Entré en el tercer vagón del tren arrastrando los pies, con las manos repletas, y prometiéndome entre dientes que el próximo día de gimnasio haría algo de pesas para fortalecerme los brazos (¡No era mínimamente normal que maletas tan diminutas casi me los echaran a perder!).Luego de ubicarlas como pude, me dejé caer en el asiento y antes de que osara arrancar el tren, me quedé dormida.
¡Memorable viaje a Cataluña! De seguro soñé... ó al menos tuve tiempo para ello, pues las manecillas del reloj habían dado suficientes vueltas cuando abrí los ojos y le ví.
¿He dicho "ví"? Más bien me vió. Un encuentro fugaz y un tanto violento con una mirada que percibí había estado posada largo rato intentando descifrar mis sueños, me trajo al pensamiento una paradoja:
En un mundo sin lugar a dudas individualista, somos en el fondo más observados de lo que solemos imaginar. Observados, eso sí, casi siempre frente a quienes estamos menos apercibidos y en los momentos más insospechados.

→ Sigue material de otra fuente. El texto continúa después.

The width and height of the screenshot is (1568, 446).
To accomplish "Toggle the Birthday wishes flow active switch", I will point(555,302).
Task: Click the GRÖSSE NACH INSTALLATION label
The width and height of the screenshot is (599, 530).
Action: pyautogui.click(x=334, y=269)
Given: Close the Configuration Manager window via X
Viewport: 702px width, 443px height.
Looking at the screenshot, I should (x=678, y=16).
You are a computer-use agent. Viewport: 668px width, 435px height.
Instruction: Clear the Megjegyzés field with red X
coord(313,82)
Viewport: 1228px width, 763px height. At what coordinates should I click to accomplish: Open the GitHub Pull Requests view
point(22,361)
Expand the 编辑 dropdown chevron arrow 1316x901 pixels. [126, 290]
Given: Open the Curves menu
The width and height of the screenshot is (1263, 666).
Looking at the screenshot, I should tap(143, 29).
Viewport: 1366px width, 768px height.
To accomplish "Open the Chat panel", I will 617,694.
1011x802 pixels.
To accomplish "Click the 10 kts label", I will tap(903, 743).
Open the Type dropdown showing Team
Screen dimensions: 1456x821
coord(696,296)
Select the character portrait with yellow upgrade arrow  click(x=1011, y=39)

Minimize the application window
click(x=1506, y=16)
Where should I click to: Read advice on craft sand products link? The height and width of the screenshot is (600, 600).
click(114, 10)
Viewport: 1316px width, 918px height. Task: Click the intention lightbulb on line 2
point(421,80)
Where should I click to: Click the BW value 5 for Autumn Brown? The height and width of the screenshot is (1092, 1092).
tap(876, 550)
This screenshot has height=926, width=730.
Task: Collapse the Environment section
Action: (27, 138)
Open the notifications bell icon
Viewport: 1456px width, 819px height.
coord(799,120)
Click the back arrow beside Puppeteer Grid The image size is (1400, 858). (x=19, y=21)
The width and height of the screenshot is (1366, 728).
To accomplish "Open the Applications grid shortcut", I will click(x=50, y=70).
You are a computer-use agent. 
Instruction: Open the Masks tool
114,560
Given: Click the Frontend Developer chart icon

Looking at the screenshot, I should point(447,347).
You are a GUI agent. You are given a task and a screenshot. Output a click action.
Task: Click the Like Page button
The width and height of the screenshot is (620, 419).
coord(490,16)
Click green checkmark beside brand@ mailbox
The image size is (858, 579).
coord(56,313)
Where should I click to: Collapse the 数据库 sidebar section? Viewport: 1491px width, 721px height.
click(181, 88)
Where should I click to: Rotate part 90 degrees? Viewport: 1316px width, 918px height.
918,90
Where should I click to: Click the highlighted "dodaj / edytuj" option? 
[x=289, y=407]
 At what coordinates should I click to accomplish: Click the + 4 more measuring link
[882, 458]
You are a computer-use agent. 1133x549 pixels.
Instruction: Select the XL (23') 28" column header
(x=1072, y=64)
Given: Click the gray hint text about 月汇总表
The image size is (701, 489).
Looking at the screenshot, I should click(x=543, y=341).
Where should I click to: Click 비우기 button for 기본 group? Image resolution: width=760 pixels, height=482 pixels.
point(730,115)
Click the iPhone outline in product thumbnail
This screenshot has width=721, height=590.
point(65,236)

Razón suficiente para afirmar que en asuntos de vida, los disfraces, donde quiera que los lleves, están siempre fuera de lugar; como dice mi amiga gallega "lo que ves... es lo que hay".
"Que lo que haya te agrade... y lo que se vea sea para gloria tuya" fue mi primera petición a Dios, mientras, desde la ventana, me veía llegar de vuelta a la Salamanca de mis amores.